▶ EXERCISE TASK: Can you rewrite the material below, swapping "map" for "chart" and leaving everything else unchanged?

(Entries on where items appear)
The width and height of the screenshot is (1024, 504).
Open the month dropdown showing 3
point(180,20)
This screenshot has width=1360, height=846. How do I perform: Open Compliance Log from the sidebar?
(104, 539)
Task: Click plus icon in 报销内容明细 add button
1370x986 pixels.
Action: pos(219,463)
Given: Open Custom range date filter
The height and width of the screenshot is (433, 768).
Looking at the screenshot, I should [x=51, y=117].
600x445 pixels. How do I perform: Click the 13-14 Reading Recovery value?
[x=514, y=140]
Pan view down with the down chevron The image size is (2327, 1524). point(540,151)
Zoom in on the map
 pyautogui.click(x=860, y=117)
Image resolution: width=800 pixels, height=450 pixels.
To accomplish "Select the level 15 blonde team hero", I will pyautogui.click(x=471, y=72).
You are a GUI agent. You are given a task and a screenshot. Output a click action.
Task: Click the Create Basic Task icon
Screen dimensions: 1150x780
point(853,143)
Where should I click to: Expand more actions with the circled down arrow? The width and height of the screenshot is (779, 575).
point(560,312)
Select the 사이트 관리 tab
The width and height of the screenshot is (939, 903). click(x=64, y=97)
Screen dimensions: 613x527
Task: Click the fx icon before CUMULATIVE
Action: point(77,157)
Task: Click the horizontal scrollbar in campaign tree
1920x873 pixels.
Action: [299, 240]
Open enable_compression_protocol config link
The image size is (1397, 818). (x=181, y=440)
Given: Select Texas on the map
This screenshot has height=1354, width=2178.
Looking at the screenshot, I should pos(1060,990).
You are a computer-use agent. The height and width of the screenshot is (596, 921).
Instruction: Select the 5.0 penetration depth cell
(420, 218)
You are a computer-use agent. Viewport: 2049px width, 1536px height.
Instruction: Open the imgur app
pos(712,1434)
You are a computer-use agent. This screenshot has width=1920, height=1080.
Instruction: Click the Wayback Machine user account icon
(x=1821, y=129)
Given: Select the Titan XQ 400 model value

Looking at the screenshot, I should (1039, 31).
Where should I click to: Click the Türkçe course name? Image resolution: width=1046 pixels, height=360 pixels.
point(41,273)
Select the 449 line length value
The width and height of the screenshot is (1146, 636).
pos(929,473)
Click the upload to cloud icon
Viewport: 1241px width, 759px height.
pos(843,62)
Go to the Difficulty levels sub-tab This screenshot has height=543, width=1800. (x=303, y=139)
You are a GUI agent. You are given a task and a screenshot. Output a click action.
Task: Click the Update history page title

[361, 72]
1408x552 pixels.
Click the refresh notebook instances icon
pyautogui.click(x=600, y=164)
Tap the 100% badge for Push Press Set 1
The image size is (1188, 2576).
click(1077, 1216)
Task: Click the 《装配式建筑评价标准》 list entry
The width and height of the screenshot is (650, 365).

▶ WRITTEN REPLY:
The width and height of the screenshot is (1024, 504).
Open the month dropdown showing 3
point(180,20)
This screenshot has width=1360, height=846. How do I perform: Open Compliance Log from the sidebar?
(104, 539)
Task: Click plus icon in 报销内容明细 add button
1370x986 pixels.
Action: pos(219,463)
Given: Open Custom range date filter
The height and width of the screenshot is (433, 768).
Looking at the screenshot, I should [x=51, y=117].
600x445 pixels. How do I perform: Click the 13-14 Reading Recovery value?
[x=514, y=140]
Pan view down with the down chevron The image size is (2327, 1524). point(540,151)
Zoom in on the chart
 pyautogui.click(x=860, y=117)
Image resolution: width=800 pixels, height=450 pixels.
To accomplish "Select the level 15 blonde team hero", I will pyautogui.click(x=471, y=72).
You are a GUI agent. You are given a task and a screenshot. Output a click action.
Task: Click the Create Basic Task icon
Screen dimensions: 1150x780
point(853,143)
Where should I click to: Expand more actions with the circled down arrow? The width and height of the screenshot is (779, 575).
point(560,312)
Select the 사이트 관리 tab
The width and height of the screenshot is (939, 903). click(x=64, y=97)
Screen dimensions: 613x527
Task: Click the fx icon before CUMULATIVE
Action: point(77,157)
Task: Click the horizontal scrollbar in campaign tree
1920x873 pixels.
Action: [299, 240]
Open enable_compression_protocol config link
The image size is (1397, 818). (x=181, y=440)
Given: Select Texas on the chart
This screenshot has height=1354, width=2178.
Looking at the screenshot, I should pos(1060,990).
You are a computer-use agent. The height and width of the screenshot is (596, 921).
Instruction: Select the 5.0 penetration depth cell
(420, 218)
You are a computer-use agent. Viewport: 2049px width, 1536px height.
Instruction: Open the imgur app
pos(712,1434)
You are a computer-use agent. This screenshot has width=1920, height=1080.
Instruction: Click the Wayback Machine user account icon
(x=1821, y=129)
Given: Select the Titan XQ 400 model value

Looking at the screenshot, I should (1039, 31).
Where should I click to: Click the Türkçe course name? Image resolution: width=1046 pixels, height=360 pixels.
point(41,273)
Select the 449 line length value
The width and height of the screenshot is (1146, 636).
pos(929,473)
Click the upload to cloud icon
Viewport: 1241px width, 759px height.
pos(843,62)
Go to the Difficulty levels sub-tab This screenshot has height=543, width=1800. (x=303, y=139)
You are a GUI agent. You are given a task and a screenshot. Output a click action.
Task: Click the Update history page title

[361, 72]
1408x552 pixels.
Click the refresh notebook instances icon
pyautogui.click(x=600, y=164)
Tap the 100% badge for Push Press Set 1
The image size is (1188, 2576).
click(1077, 1216)
Task: Click the 《装配式建筑评价标准》 list entry
The width and height of the screenshot is (650, 365).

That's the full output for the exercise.